Sql-server – Performance of using a non-clustered index as primary key

index-tuningphysical-designsql serveruniqueidentifier

Background

I am designing a database for a record management system. It's early stages as I am considering what to use as a primary key: INT or UNIQUEIDENTIFIER.

The reason for considering UNIQUEIDENTIFIER is because there is a good chance we will want a feature that allows records to be moved to other systems (foreign database), and handling all relationships with GUIDs is going to make that so much easier.

Having done some research, there are plenty of debates on the pros and cons of each, the main one I am concerned with is performance. The outcome of my research is that using a UNIQUEIDENTIFIER as the PK will not be a problem as long as it isn't also used as the clustered index for the table.

Ok, so the obvious solution would be to split them into two separate columns:

TableA

ID: INT, Identity, Clustered Index 
PK: UNIQUEIDENTIFIER, Non-clustered Index

Question

My concern here is when I am defining relationships, how will this effect join performance? Take for example, this 'child' table:

TableB

ID: INT, Identity, Clustered Index 
PK: UNIQUEIDENTIFIER, Non-clustered Index
FK: UNIQUEIDENTIFIER, Non-clustered Index

Should I be concerned with any performance loss, particularly with joining tables, by using this approach?

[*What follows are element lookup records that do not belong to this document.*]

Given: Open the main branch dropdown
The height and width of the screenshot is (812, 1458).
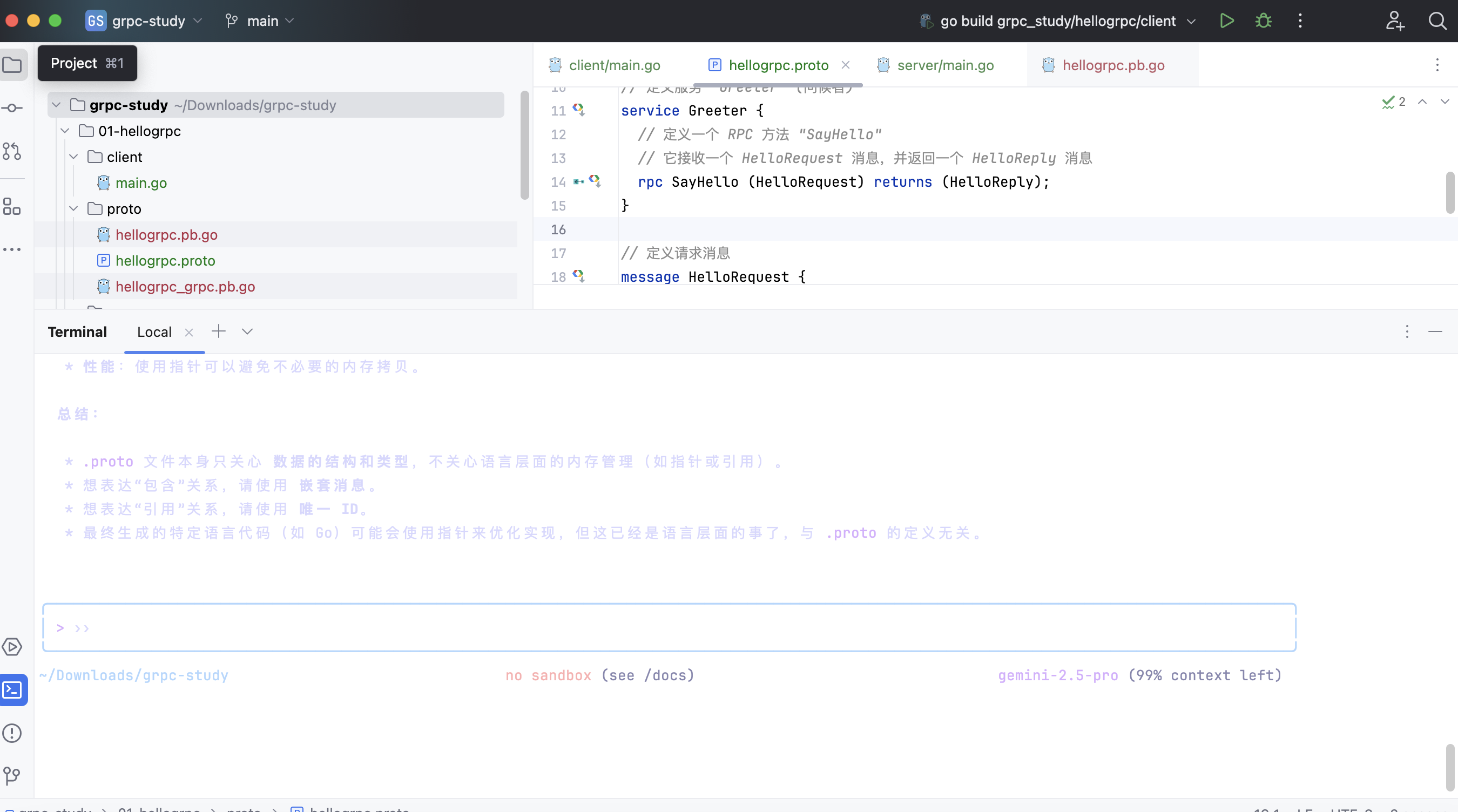Looking at the screenshot, I should [262, 21].
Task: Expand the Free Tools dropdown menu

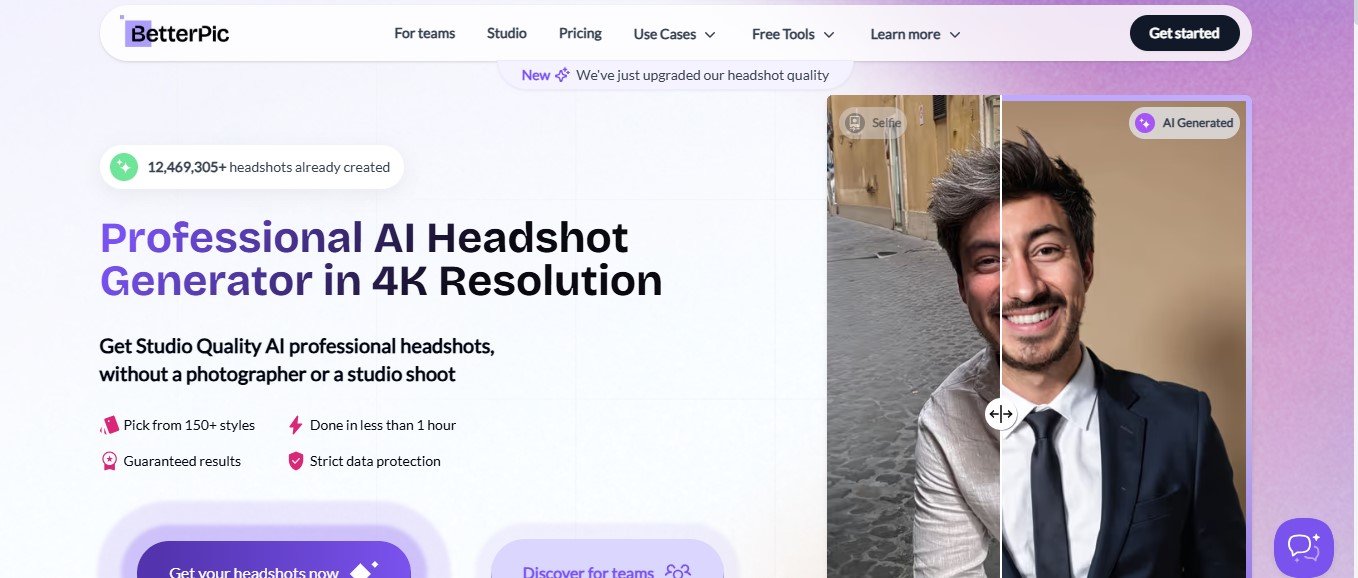Action: click(x=793, y=34)
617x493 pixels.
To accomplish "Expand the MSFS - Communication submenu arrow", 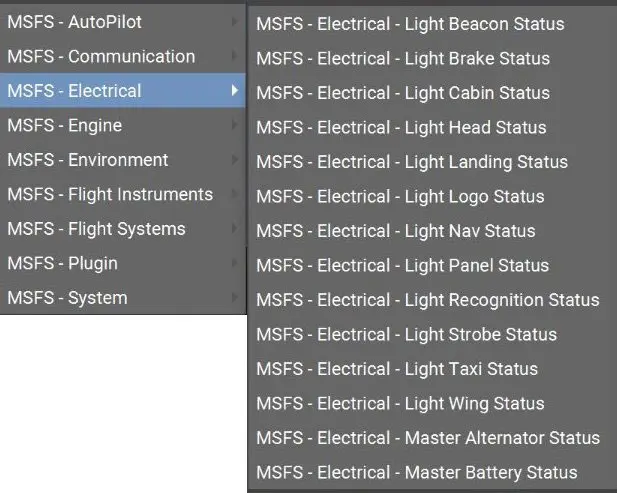I will (x=235, y=56).
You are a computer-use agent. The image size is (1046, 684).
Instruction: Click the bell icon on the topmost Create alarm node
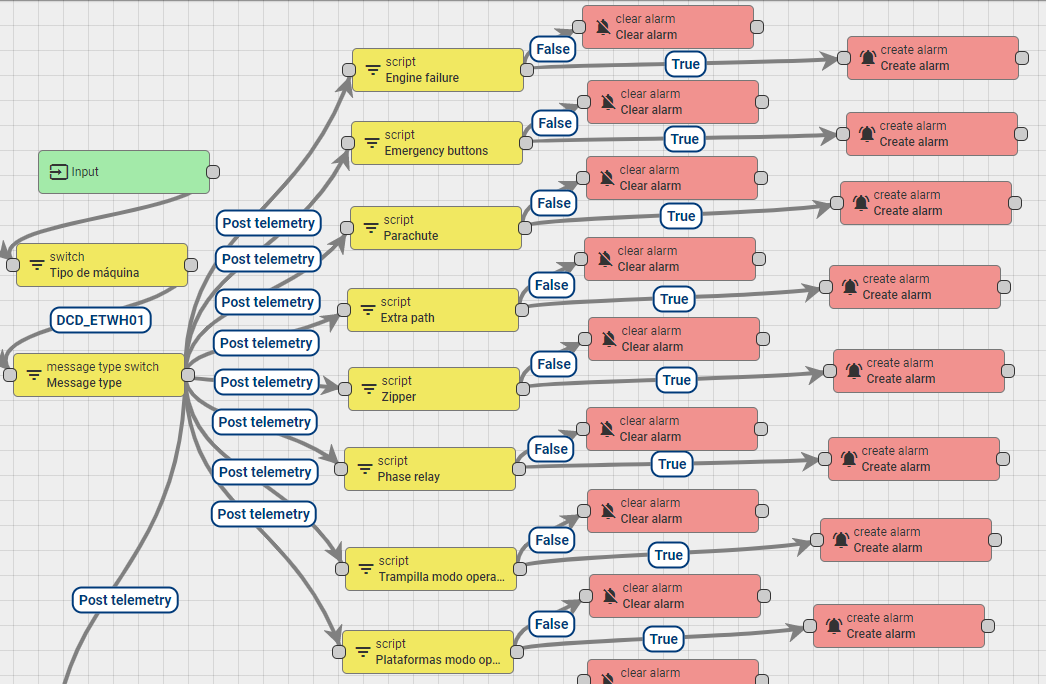(x=867, y=58)
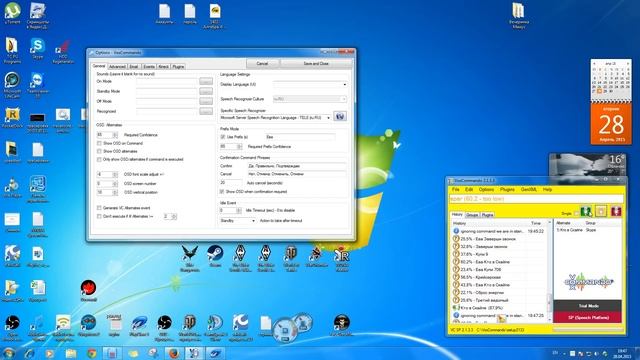This screenshot has height=360, width=640.
Task: Open the Specific Speech Recognizer dropdown
Action: pos(276,118)
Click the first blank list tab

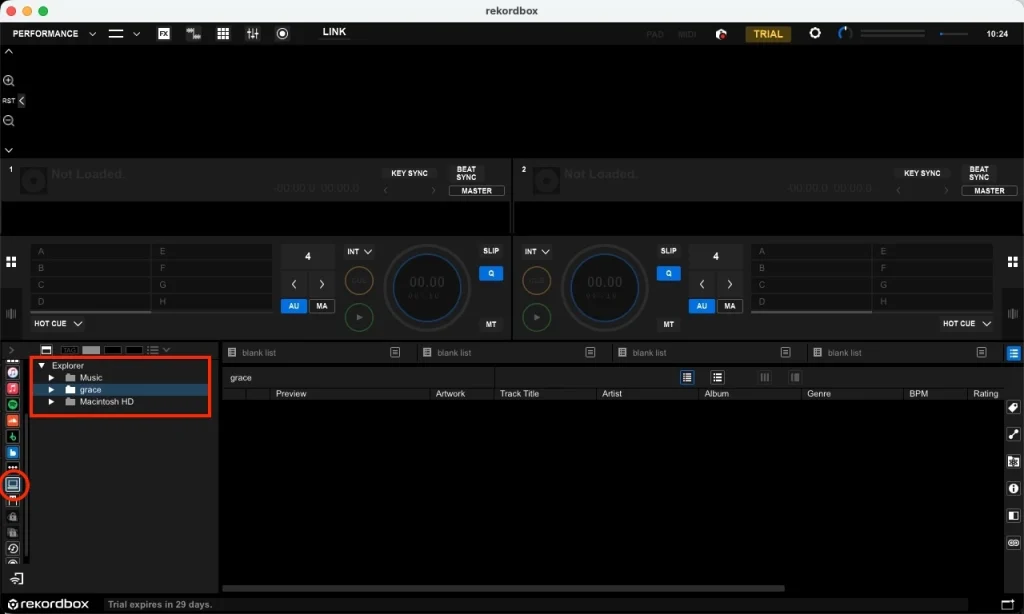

For example, using a query such as:

SELECT * FROM TableB JOIN TableA ON TableA.PK = TableB.FK

Basically, is this the best design for supporting a GUID based PK, or is this going to lead to bad performance? Are there any significant disadvantages to using the approach I suggested?

Best Answer

Here is what I have seen based on several years of working with GUIDs as clustered, and nonclustered primary keys...there is no one correct answer here; the big thing really comes down to the access methods that you are going to use to get to the data, and the volume of data that you are going to return.

Yes, you will have the fragmentation problem with GUID clustered indexes that will have to be managed, however, if your access method uses that GUID as the query predicate, and you return multiple columns from that table, you may be better off suffering the fragmentation hit in order to improve the performance and lessen the impact of reading that data back out.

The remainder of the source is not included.